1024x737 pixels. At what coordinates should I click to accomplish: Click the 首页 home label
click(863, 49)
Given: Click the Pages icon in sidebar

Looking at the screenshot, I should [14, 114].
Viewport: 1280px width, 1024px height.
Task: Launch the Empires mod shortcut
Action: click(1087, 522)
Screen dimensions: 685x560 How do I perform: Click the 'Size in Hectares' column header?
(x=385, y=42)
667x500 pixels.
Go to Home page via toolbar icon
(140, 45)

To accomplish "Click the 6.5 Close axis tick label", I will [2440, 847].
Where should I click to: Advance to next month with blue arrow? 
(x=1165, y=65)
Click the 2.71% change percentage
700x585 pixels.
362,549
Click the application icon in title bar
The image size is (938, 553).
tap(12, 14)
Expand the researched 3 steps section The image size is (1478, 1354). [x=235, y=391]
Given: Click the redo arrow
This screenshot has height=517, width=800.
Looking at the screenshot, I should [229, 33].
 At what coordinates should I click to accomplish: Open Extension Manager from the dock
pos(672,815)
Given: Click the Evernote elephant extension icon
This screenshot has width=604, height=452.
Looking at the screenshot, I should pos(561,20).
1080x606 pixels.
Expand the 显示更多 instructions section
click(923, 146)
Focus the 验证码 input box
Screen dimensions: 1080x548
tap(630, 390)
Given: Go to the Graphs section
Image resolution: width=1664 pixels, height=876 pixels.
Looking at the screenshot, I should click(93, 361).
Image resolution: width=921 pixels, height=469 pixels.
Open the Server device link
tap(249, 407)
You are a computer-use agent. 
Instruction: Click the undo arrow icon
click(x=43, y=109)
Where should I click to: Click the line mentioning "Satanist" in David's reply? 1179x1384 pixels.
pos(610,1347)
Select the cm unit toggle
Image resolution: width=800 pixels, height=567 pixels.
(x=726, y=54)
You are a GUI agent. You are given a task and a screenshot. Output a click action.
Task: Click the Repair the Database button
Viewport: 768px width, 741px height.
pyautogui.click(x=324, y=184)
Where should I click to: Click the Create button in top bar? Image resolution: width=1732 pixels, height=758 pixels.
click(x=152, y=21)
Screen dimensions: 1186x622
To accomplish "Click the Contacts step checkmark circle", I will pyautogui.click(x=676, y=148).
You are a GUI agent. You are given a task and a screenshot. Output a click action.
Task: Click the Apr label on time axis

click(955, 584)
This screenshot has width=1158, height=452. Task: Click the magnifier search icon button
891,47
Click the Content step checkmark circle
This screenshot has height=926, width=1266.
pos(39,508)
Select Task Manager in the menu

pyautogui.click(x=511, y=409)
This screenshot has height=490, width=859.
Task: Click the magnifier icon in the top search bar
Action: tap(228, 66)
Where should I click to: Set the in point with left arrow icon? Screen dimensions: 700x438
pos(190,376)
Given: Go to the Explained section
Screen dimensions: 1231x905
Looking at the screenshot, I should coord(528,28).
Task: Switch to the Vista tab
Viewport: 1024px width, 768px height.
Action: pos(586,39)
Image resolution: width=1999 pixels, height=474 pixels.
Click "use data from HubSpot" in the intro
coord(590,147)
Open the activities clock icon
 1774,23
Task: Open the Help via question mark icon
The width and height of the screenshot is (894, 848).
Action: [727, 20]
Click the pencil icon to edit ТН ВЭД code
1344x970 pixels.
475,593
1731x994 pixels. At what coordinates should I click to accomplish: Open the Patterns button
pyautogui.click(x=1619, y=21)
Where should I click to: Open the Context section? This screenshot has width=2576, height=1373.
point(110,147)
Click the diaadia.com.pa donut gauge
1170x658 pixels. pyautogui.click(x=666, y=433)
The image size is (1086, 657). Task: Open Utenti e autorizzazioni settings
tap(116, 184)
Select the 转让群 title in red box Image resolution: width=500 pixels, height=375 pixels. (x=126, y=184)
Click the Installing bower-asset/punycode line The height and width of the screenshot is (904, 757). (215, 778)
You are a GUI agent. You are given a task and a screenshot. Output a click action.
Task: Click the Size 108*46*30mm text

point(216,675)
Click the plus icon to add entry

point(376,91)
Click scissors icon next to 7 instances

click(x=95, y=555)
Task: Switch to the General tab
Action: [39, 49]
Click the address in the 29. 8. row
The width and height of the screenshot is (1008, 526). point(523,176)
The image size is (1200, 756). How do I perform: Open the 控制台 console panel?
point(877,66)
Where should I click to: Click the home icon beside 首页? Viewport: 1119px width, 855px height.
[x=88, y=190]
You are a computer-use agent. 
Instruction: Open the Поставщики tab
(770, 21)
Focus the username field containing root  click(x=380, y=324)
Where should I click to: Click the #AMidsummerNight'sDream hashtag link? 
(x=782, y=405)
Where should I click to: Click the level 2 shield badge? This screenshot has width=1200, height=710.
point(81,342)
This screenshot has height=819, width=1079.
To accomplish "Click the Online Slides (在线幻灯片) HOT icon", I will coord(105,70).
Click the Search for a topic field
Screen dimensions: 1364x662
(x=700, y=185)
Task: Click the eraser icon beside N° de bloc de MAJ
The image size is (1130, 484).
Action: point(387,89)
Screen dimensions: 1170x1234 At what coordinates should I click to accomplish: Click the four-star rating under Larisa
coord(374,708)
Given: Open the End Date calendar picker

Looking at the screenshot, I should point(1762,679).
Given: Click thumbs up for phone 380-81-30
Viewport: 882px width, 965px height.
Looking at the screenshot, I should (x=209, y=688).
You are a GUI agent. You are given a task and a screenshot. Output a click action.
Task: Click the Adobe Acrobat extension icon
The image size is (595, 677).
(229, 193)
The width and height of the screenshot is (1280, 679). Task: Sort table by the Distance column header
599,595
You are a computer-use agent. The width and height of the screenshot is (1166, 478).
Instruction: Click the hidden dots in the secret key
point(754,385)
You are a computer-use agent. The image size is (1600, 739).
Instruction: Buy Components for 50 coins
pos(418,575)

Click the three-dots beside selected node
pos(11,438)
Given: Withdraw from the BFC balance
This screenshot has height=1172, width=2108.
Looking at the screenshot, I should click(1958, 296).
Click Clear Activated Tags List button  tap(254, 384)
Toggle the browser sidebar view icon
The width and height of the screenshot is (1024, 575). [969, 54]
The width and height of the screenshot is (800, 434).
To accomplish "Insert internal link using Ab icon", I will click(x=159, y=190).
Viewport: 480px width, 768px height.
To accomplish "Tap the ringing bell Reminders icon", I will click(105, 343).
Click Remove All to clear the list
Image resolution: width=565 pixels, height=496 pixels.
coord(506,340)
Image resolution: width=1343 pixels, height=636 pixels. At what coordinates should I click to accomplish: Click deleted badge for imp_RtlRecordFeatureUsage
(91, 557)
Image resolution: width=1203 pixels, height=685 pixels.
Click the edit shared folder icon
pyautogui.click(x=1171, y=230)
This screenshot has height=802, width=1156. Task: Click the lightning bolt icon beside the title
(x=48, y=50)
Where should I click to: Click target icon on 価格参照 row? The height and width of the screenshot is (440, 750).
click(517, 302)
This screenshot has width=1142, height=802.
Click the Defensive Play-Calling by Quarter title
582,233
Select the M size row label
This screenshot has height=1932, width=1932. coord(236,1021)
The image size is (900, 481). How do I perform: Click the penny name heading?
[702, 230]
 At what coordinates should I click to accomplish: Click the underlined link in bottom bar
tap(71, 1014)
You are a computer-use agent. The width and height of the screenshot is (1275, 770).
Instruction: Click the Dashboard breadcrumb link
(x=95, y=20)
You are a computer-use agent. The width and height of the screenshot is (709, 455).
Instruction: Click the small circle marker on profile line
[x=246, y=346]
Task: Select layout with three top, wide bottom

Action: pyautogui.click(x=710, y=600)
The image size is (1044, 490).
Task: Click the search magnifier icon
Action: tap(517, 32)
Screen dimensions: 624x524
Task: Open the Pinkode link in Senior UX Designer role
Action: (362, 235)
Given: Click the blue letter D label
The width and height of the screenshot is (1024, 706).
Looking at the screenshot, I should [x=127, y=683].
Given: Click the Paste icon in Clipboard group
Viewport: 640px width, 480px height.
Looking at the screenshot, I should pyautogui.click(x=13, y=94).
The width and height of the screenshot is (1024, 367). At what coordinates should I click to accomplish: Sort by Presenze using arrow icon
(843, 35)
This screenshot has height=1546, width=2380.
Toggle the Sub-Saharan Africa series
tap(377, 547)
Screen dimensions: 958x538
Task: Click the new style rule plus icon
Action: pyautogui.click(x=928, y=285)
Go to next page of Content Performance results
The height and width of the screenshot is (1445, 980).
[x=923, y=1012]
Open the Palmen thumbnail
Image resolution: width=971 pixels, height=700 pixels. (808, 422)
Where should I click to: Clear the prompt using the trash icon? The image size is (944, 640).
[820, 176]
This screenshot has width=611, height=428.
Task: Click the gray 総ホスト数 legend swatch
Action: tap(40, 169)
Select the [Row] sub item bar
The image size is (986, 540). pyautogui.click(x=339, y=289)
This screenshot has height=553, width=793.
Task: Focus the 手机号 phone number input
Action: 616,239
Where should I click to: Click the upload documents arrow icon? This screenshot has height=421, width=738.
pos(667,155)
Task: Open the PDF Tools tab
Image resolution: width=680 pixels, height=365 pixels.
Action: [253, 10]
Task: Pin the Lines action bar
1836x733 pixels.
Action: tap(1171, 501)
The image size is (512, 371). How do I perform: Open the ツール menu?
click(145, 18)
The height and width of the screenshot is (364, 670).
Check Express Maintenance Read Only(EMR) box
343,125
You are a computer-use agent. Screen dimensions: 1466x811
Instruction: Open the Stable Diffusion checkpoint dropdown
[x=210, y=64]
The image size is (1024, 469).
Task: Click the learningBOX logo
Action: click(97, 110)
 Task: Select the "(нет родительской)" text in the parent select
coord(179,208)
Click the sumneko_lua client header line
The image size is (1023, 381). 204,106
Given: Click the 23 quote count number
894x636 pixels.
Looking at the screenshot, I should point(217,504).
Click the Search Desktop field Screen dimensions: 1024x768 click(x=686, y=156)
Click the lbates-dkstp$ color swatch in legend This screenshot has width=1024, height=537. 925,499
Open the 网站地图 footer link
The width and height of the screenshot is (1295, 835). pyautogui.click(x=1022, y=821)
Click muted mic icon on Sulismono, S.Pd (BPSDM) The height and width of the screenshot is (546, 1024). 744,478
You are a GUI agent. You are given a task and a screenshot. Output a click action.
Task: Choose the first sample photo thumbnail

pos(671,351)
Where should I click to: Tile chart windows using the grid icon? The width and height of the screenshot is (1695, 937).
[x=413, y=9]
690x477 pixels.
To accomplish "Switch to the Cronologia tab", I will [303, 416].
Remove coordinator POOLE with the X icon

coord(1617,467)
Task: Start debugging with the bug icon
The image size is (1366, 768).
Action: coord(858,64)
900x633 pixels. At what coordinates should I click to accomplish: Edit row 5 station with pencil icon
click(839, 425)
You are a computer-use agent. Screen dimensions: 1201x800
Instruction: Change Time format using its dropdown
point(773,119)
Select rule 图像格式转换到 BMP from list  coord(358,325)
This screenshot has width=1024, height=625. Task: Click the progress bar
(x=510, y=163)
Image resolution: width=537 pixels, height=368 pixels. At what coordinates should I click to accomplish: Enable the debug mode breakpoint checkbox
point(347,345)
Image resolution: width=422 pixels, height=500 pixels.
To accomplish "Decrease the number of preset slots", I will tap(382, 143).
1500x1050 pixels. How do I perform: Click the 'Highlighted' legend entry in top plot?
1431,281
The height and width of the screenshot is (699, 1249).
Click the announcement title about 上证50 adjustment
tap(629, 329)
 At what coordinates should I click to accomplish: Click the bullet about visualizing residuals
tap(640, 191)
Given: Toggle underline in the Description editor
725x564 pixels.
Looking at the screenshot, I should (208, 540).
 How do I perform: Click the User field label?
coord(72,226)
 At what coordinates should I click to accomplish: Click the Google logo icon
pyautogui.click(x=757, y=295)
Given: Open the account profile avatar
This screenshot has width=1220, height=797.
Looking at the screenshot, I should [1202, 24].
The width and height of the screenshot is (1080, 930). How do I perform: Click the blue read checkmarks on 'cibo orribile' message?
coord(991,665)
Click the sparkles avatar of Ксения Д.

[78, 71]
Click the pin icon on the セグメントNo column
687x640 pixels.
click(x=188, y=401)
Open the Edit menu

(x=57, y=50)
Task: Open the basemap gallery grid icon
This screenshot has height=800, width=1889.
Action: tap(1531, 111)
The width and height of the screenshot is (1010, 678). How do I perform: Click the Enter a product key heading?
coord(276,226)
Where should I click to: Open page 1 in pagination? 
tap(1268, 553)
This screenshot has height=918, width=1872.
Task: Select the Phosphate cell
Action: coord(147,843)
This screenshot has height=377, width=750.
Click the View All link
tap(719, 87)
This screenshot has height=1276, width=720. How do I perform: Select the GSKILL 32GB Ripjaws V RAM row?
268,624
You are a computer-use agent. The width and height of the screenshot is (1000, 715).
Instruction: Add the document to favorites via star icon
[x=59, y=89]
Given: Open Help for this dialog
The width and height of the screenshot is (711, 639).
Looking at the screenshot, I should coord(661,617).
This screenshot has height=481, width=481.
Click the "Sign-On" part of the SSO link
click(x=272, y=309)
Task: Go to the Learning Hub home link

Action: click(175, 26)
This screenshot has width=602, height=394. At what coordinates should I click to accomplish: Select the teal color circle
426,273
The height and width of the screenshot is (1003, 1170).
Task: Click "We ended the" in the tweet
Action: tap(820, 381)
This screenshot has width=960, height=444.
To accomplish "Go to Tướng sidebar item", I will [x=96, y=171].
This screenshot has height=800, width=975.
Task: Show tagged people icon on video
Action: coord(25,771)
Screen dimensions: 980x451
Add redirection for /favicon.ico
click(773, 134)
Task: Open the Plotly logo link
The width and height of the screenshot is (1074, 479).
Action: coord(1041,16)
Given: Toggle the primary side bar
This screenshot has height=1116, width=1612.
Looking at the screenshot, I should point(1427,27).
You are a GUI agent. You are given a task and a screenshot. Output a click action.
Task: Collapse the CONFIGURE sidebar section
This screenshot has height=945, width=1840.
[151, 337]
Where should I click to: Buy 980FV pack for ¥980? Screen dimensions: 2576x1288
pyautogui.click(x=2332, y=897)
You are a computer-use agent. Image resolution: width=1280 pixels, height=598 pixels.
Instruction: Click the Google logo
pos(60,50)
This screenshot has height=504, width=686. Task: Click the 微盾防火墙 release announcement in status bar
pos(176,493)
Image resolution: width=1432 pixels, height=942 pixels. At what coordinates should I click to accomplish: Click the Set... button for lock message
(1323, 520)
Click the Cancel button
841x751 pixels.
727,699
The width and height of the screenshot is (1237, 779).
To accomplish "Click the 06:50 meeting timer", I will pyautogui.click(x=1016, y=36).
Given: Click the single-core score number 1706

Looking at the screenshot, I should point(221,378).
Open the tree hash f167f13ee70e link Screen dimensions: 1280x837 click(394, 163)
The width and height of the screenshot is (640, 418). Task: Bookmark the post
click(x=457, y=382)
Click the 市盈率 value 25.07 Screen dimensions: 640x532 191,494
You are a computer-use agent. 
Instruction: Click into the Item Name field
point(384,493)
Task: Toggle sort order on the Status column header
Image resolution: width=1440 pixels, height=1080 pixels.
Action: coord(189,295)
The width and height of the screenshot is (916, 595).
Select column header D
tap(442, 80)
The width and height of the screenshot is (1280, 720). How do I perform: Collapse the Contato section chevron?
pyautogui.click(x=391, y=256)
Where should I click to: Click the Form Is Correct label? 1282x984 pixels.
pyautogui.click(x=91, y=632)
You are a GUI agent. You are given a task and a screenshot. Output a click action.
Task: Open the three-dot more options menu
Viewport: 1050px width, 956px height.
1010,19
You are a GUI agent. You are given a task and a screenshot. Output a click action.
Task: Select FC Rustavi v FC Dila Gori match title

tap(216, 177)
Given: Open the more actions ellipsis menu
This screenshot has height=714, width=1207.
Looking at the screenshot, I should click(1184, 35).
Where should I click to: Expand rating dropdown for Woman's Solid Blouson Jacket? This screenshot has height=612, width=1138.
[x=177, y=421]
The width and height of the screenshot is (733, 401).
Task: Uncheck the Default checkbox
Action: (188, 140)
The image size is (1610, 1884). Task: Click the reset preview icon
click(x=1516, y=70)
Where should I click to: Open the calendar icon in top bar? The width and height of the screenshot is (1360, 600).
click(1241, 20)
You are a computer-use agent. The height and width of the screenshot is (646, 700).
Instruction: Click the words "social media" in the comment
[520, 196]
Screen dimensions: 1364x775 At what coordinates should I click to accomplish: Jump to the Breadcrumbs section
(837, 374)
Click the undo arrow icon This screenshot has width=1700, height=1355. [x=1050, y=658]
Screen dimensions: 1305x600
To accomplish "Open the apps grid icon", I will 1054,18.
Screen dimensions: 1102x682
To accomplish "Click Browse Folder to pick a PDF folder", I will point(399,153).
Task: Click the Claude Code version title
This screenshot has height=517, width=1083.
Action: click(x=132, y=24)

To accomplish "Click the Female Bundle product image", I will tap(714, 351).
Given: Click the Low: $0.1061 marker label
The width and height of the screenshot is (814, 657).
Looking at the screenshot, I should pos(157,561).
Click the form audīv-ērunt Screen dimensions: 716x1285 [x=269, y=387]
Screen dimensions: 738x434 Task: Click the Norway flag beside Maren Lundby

> YOUR TASK
In the data above, which lines include "more"? Return those lines.

> ANSWER BOX
Task: Open the three-dot more options menu
Given: Open the more actions ellipsis menu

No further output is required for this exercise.